Devit berjungkuk di hadapan dita sambil merai dan mengelus kepala dita. "Dita pikirkan lagi sayang, jika itu jalan satu-satunya atau jika menurutmu itu jalan buntu, kita akan pikirkan cara lain, memperbaiki hubungan ini." Sambil mengelus lembut kepala dita.

"Tapi Dita cape mas, dita lelah. Ibu-ayah mereka selalu nanya, tapi dita jawab kalo pernikahan kita baik-baik saja tapi pada kenyatanya, hubungan kita di ujung jurang." Pecah sudah tangisan dita.

"Dita, bukannya mas gak sayang nggak cinta sama kamu tapi mas juga sedang mencoba untuk memperbaiki hubungan ini, tapi jika kamu tidak mau sama-sama membangunnya, hanya sepihak bagaimana akan utuh dan kokoh, jadi ayolah sama-sama kita bangun rumah tangga kita lebih kokoh lebih kuat, kamu percaya sama mas dan mas juga akan percaya sama kamu. Mas hanya mau kamu belajar untuk berfikir kedepannya, mas nggak mau kamu minta pisah setiap ada masalah besar atau kecil kaya gini." Ujar devit sambip memeluk dita.

"Tapi mas dita sudah nggak layak jadi istri kamu lagi." Ujar dita yang mengingat kata-kata vina waktu di pesta.
"Kenapa kamu bisa ngomong kaya gitu si sayang." Sambil masih membelai dita dalam pelukannya.
"Aku~aku..~ Aku tidak bisa hamil lagi kan mas, lalu kenapa kamu mau mempertahankan wanita seperti ini di sisimu." Ucapan dita terbatah-batah karena sudah sesegukan menangis.

"Dita, dengerin mas. Mau kamu tidak bisa hamil, tidak punya anak, mas akan tetap selamanya bersamamu, sayang sama kamu. Terserah apa kata orang mas nggak peduli, karena mas sayang sama kamu nggak akan ada yang bisa gantiin rasa sayang itu di hati mas, kamu percaya sama maskan." Melepaskan pelukan dan memengang kepala dita dengan membingkaikan tangan di sisi wajah dita seraya menghapus air mata dita untuk menyakinkan dita bahwa dirinya sungguh-sungguh mencintai dan menyayangi wanita yang ada di hadapannya itu.

"Tapi--mas mimpi dita semuanya hancur, semua yah hancur." Pecah lagi tangisan dita.
"Apa yang kau impikan mas akan wujudkan, kecuali seorang anak mas tidak bisa melangkahi kehendak tuhan sayang, mas tidak bisa menciptakan manusia, jadi mintalah yang lain kecuali minta itu dan perpisahan sayang, aku tak akan mampuh untuk memberikannya kepadamu." Sambil masih menagis sesegukan.

5 Menit kemudian...

Dita sekarang sudah agak tenang, sudah stabil lagi duduk di sofa berdua masih sama-sama diam membisu, tak ada kata satupun yang terucap hanya suara sesegukan dita yang terdengar.

Devit menarik nafas dalam-dalamnya. "Tidur sana, udah malem.
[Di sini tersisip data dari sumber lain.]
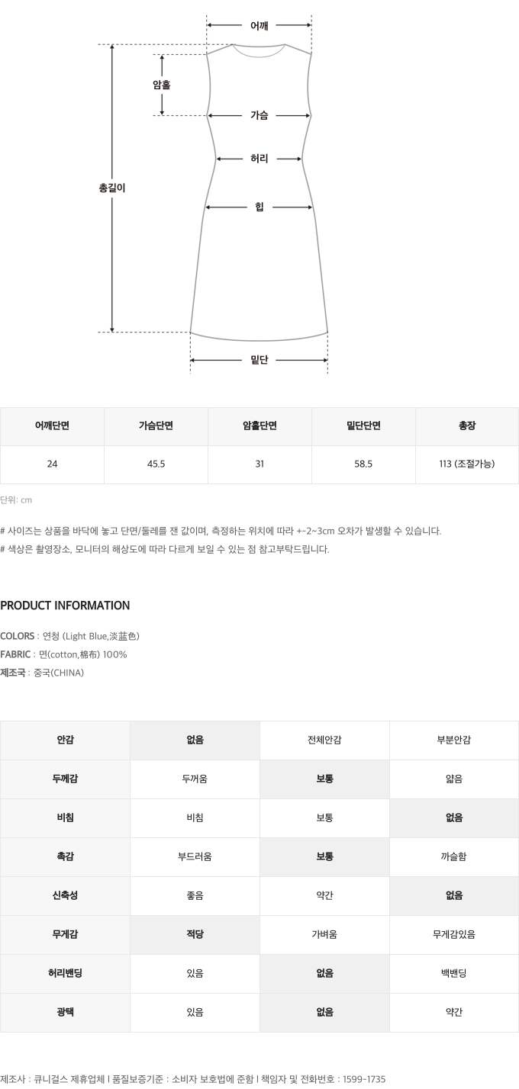Click the 총길이 label on the diagram

tap(112, 187)
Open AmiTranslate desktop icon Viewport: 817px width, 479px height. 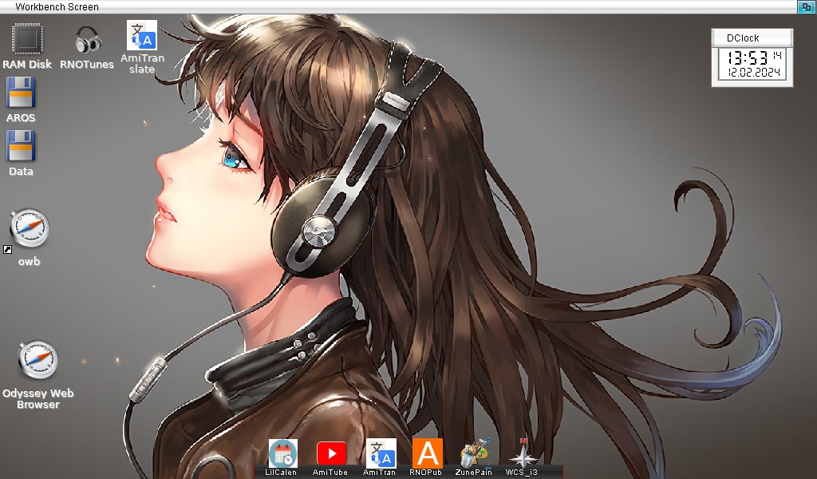tap(142, 36)
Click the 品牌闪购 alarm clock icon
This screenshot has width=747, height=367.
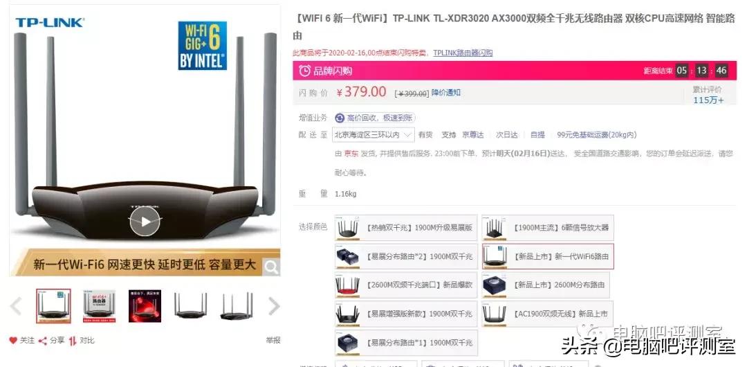click(304, 71)
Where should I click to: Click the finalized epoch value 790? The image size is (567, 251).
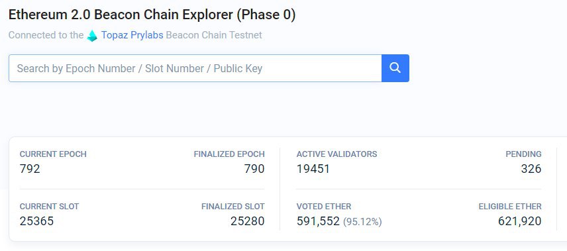point(254,169)
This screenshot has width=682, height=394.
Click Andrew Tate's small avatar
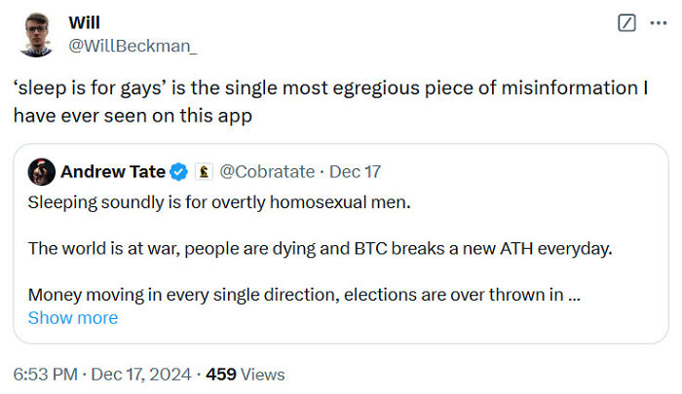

Capek kan habis nangis." Kata devit memulai pembicaraan sambil membelai lembut kepala dita. Dita masuk kamar tanpa mengatakan sekatapun, devit ke dapur mengambil lap dan air untuk mengepel, es krim yang di buang dita tadi. Setelah itu melihat wastafel ya macet devit jadi membereskan itu dulu.

Jam 23.00 devit baru masuk kamar tapi tidak melihat dita tidur di ranjang, kemana?. Setelah di cari ternyata dita malah tidur di kasur kecil di bawa ranjang utama.

 Setelah di cari ternyata dita malah tidur di kasur kecil di bawa ranjang utama

Ups! Gambar ini tidak mengikuti Pedoman Konten kami. Untuk melanjutkan publikasi, hapuslah gambar ini atau unggah gambar lain.

Menghela nafas, tapi devit hanya diam. Berjalan mendekati dita yang wajahnya menghadap ke arah ranjang besar, devit tak banyak komentar ia lalu langsung masuk dalam selemut dan tidur di samping dita, itu membuat dita kaget.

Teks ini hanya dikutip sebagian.